Pete Roythorne tackles the internet, intranet and extranet
Do you know the difference between an internet, intranet and extranet? If not, read on... Essentially, an intranet is a collection of resources, much like the internet.
However, unlike the internet, access to these resources is restricted. In terms of a school this would mean only the computers on campus and connected to the school network would be able to access the intranet. This is because intranets are not connected to any public network.
Intranets are based on the same technology as the internet, so they are viewed using a standard web-browser, in fact it's almost impossible to tell the difference. An intranet can also act as an access point to the internet, including links to specific websites. Internally-generated content, with links to specific internet sites that support key curriculum topic areas and links to chosen search engines, are common examples of this.
If you want to give parents access to your intranet, which many schools do, then you have to connect to the public network. Strictly speaking, once you do this it is no longer an intranet, but an extranet. It is still a closed system, but you are allowing access to key people not on your campus.
So why have an intranet site? A school intranet can provide useful material for students, without them needing to access the internet. This could include examples of work, course notes, homework diaries, timetables and general learning resources. Different year groups or departments can all have their own homepages within an intranet, and these could give access to specific software applications, documents and any other electronic resources.
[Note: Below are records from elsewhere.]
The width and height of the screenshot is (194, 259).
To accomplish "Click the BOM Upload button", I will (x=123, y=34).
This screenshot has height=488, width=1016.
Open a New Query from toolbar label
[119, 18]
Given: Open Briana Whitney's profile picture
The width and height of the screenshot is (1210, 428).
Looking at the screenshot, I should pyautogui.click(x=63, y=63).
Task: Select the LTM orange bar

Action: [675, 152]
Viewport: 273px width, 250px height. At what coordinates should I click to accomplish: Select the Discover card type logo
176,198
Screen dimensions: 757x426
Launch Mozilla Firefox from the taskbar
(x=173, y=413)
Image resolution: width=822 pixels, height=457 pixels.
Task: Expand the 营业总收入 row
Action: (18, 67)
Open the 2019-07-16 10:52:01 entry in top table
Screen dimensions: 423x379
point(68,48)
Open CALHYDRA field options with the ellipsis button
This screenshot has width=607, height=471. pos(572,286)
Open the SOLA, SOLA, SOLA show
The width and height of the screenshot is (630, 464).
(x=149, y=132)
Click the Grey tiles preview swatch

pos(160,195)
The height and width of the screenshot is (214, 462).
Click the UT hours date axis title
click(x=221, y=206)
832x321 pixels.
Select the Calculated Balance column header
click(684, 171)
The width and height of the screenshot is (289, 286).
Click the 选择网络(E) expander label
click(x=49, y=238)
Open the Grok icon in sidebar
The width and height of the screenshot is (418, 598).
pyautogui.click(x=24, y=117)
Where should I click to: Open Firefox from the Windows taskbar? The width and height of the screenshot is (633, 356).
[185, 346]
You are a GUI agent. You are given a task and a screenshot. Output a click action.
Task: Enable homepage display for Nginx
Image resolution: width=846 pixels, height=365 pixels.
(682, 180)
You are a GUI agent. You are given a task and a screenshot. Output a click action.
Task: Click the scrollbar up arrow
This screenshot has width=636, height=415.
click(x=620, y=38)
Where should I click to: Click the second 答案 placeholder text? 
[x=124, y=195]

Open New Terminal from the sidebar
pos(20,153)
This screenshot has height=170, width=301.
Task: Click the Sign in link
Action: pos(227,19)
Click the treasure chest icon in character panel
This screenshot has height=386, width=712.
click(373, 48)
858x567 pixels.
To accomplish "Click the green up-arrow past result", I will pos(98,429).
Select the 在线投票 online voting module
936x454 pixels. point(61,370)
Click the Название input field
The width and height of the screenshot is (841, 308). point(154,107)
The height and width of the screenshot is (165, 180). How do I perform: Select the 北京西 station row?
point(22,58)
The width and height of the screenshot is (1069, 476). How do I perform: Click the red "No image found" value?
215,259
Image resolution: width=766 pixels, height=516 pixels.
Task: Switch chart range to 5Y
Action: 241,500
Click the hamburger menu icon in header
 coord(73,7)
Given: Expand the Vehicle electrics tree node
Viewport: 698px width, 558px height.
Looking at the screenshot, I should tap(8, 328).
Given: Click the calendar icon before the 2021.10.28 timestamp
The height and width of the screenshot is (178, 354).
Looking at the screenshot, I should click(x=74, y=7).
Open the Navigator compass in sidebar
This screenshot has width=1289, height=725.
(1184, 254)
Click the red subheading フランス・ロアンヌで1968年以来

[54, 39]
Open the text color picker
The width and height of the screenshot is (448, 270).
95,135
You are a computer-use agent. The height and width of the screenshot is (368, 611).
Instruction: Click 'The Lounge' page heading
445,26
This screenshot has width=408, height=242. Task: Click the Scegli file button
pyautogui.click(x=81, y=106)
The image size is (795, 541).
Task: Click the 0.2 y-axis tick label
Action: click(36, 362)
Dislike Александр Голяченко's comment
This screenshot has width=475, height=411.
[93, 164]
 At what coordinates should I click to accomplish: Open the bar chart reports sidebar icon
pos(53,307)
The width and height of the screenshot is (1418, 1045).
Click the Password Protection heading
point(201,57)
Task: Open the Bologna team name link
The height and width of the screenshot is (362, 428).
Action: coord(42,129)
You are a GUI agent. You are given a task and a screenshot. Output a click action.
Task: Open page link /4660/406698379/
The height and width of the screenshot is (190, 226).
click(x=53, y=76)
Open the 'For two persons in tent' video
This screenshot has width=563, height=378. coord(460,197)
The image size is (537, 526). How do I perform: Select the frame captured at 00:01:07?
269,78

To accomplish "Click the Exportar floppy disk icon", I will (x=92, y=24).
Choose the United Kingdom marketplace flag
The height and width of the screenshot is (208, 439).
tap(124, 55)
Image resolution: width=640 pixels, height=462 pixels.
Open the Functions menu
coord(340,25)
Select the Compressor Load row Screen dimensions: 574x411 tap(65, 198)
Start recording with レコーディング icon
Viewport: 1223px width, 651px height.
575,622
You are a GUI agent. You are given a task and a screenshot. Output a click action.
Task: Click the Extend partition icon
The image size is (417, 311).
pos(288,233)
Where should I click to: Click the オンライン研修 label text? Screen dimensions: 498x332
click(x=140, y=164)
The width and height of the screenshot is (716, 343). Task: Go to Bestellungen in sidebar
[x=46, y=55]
For teachers, information such as timetables, policy documents, professional development resources, links, staff meeting schedules and schemes of work can all be stored on the intranet.
The third group to be considered is parents. The sort of content they can be offered includes details of parents' meetings, homework diaries, test results and their child's attendance record. However, you will incur an extra security issue here.
Creating an effective intranet is all about planning and management. If everyone is clear from the outset about the purpose of the intranet and how it will operate, then it stands a far greater chance of being a useful resource.
Any subsequent development will also need to be taken into account, as the intranet will cease to be a useful tool if it's not kept relevant by regular updates. Therefore, it is important to address issues, such as who will be involved, how it will be updated and when and how will content be added.
A properly maintained intranet can be a vital asset to any school with an eye on the future of learning.